LUCY CRANWELL
Lucy Cranwell was a pioneering, internationally renowned botanist, born in 1907 in Henderson. Her father was an orchardist who developed land in Pomaria and her family homestead became Henderson's Cranwell Park. Cranwell received an MA in Botany from The University of Auckland in 1929 and went on to become the inaugural curator for Botany at the Auckland Museum when she was only 21 - a post she held until 1944.

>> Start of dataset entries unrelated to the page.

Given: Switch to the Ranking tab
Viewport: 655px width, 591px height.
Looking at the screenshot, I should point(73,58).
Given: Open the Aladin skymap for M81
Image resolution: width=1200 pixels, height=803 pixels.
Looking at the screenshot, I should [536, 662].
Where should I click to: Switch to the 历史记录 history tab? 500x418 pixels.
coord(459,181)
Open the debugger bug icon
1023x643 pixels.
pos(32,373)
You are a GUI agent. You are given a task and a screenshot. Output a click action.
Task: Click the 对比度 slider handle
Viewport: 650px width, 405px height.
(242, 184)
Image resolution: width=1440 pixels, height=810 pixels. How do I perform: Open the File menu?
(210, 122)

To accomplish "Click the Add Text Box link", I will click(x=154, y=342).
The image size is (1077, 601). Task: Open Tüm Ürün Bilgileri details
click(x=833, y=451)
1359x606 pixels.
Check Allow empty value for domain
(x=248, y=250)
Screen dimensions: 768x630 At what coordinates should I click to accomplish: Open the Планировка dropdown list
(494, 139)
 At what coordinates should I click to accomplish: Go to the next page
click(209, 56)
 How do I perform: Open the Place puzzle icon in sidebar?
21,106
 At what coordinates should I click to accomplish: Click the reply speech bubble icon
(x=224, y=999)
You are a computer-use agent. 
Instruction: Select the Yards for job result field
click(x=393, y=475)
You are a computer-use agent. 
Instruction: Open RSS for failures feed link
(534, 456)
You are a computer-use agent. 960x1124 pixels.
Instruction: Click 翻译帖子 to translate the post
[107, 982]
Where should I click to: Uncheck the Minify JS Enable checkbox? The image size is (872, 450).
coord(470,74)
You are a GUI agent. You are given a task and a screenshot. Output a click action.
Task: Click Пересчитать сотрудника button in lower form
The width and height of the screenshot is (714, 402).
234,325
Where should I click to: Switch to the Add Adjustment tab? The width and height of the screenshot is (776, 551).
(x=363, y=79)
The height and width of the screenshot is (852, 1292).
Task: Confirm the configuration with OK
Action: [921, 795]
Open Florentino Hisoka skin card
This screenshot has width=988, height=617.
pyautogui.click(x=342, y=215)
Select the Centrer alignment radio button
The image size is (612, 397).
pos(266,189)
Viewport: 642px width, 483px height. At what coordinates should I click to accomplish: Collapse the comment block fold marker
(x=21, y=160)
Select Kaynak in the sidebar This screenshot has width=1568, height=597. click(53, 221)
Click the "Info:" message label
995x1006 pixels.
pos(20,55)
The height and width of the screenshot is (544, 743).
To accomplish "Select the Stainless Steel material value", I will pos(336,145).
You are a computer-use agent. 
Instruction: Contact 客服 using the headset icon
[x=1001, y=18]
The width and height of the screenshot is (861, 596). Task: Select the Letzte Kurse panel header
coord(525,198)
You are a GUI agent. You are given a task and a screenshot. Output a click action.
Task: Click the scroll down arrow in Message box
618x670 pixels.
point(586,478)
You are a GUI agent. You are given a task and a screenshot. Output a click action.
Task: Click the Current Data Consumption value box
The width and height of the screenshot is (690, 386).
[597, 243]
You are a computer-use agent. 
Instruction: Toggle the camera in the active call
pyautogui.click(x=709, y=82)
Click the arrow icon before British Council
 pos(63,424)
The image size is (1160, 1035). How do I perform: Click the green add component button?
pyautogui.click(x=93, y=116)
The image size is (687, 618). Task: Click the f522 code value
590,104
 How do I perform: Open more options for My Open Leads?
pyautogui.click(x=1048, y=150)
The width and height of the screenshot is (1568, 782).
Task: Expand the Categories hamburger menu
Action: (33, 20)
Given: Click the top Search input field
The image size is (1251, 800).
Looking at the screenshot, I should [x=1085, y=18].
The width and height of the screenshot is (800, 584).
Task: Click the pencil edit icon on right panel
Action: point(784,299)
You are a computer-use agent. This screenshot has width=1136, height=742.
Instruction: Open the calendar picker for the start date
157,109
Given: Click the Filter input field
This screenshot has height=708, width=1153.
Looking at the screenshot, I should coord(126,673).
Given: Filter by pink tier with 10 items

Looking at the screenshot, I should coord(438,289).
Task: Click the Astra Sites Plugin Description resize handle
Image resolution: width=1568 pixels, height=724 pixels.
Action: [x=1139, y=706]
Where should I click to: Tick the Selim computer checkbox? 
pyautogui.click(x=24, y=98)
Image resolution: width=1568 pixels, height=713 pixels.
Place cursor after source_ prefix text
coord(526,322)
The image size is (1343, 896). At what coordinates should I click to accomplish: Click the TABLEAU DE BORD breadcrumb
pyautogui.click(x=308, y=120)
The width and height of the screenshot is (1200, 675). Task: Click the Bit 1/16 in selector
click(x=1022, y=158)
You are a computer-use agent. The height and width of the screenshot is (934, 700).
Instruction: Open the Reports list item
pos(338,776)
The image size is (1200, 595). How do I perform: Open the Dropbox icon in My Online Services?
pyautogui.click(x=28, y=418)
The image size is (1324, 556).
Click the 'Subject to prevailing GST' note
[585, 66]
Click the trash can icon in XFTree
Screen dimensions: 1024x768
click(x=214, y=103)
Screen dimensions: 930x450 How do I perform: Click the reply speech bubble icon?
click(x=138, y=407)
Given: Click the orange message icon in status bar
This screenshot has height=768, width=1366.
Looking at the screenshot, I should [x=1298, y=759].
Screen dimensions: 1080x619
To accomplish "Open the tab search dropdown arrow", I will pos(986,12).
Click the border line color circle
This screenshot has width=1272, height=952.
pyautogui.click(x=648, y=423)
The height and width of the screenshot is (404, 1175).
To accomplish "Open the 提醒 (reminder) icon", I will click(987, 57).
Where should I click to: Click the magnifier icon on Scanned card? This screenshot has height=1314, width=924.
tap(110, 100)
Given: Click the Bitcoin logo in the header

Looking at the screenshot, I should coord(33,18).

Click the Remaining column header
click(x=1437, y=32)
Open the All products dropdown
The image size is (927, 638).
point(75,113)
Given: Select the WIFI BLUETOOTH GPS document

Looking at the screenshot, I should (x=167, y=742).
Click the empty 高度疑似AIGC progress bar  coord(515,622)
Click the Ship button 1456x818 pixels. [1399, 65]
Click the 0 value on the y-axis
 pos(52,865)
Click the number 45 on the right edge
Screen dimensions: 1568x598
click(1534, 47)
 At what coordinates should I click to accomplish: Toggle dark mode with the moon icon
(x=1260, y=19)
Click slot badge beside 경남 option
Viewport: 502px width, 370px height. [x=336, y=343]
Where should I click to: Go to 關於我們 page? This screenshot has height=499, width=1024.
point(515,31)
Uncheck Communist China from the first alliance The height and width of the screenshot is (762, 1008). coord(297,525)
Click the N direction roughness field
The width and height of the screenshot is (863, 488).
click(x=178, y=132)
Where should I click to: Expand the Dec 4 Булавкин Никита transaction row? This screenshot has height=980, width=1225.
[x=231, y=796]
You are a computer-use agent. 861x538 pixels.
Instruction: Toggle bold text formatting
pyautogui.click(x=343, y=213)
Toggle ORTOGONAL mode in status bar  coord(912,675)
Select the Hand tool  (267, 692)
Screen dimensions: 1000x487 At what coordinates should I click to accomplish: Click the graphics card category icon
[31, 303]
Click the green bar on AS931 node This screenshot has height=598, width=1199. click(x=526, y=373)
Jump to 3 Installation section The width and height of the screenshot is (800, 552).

She was famous for being an intrepid tramper in the Waitakere Ranges, collecting plant specimens for the extensive herbarium she created at the Museum. Her love of tramping even inspired a poem; 'Tramping Girls of Auckland' written in 1930, about a rainy three-day trek from the Anawhata Hut (that she helped to build) to the Swanson railway station. Cranwell often tramped with fellow botanist Lucy Moore, the two becoming know as the 'two Lucys'. Fieldwork conducted by the 'two Lucys' took them to the King Country forests, Te Moehau peak on the Coromandel, and to Maungapohatu in Te Urewera in the 1920s and 30s.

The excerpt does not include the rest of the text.